The feathers of adult males are mostly black, with some white on the wings and tail. Females and young males are grayish-brown, with a bit of white. The small vestigial wings are used by males in mating displays. They can also provide shade for chicks. The feathers are soft and serve as insulation, and are quite different from the stiff airfoil feathers of flying birds. There are claws on two of the wings’ fingers. The strong legs of the ostrich lack feathers. The bird stands on two toes, with the bigger one resembling a hoof. This is an adaptation unique to ostriches that appears to aid in running.

Ostriches live in nomadic groups of 5 to 50 birds that often travel together with other grazing animals, such as zebras or antelopes. They mainly feed on seeds and other plant matter, and occasionally insects such as locusts. Lacking teeth, they swallow pebbles that help to grind the swallowed foods in the gizzard. They can go without water for a long time, exclusively living off the moisture in the ingested plants. However, they enjoy water and frequently take baths.

With their acute eyesight and hearing, they can sense predators such as lions from far away. When lying down and hiding from predators, the birds are known to lay their head and neck flat on the ground, making them appear as a mound of earth from a distance. When threatened, ostriches run away, but they can also seriously injure with kicks from their powerful legs. It is a myth that ostriches will bury their head in sand when frightened. It is likely that they would suffocate.

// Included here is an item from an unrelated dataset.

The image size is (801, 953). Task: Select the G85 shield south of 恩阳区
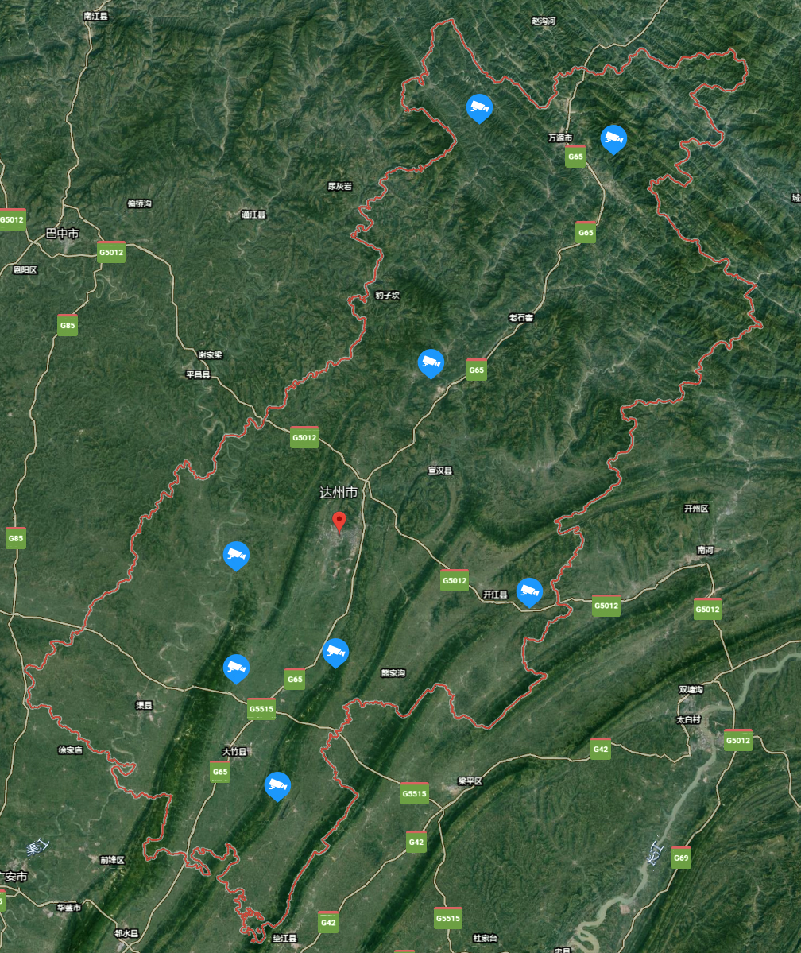click(68, 325)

Ostriches become sexually mature at 2 to 4 years old. Female birds mature about six months earlier than males. The mating season begins in March or April and ends sometime before September. The mating process differs in different geographical regions. Territorial males will typically use hisses and other sounds to fight for a harem of 2 to 5 females (which are called hens). The winner of these fights will breed with all the females in an area but only form a pair bond with one, the dominant female.

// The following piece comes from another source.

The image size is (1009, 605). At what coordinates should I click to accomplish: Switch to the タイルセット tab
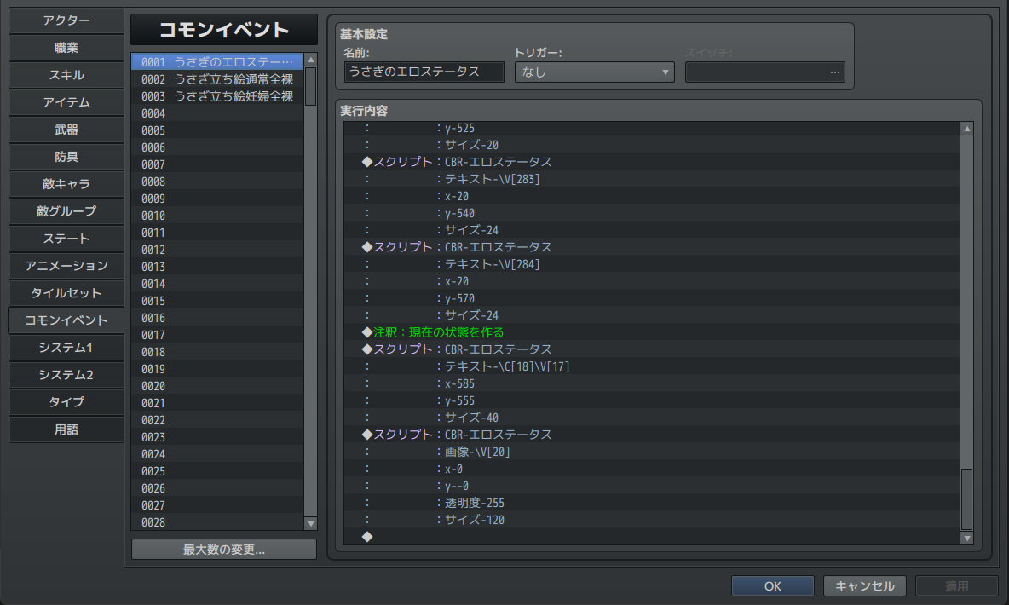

The female lays her eggs in a single shared nest, a pit scraped in the ground 12 to 24 inches deep. Eggs are incubated by females in daylight and by the male at night. A nest can contain anywhere from 15 to 60 eggs that are whitish in color and weigh about 3 pounds each. The gestation period is 35 to 45 days and the male generally tends to the hatchlings.

While wild ostriches are native to Africa, they are now bred all over the world. They can prosper in such climates ranging from 90 degrees to 20 below. Ostriches are farmed for their leather, which is claimed to be the strongest commercially available. They are also farmed for their meat, which tastes similar to lean beef and is low in fat and cholesterol, as well as high in calcium, protein and iron. They have also been used for racing, being able to carry a small human.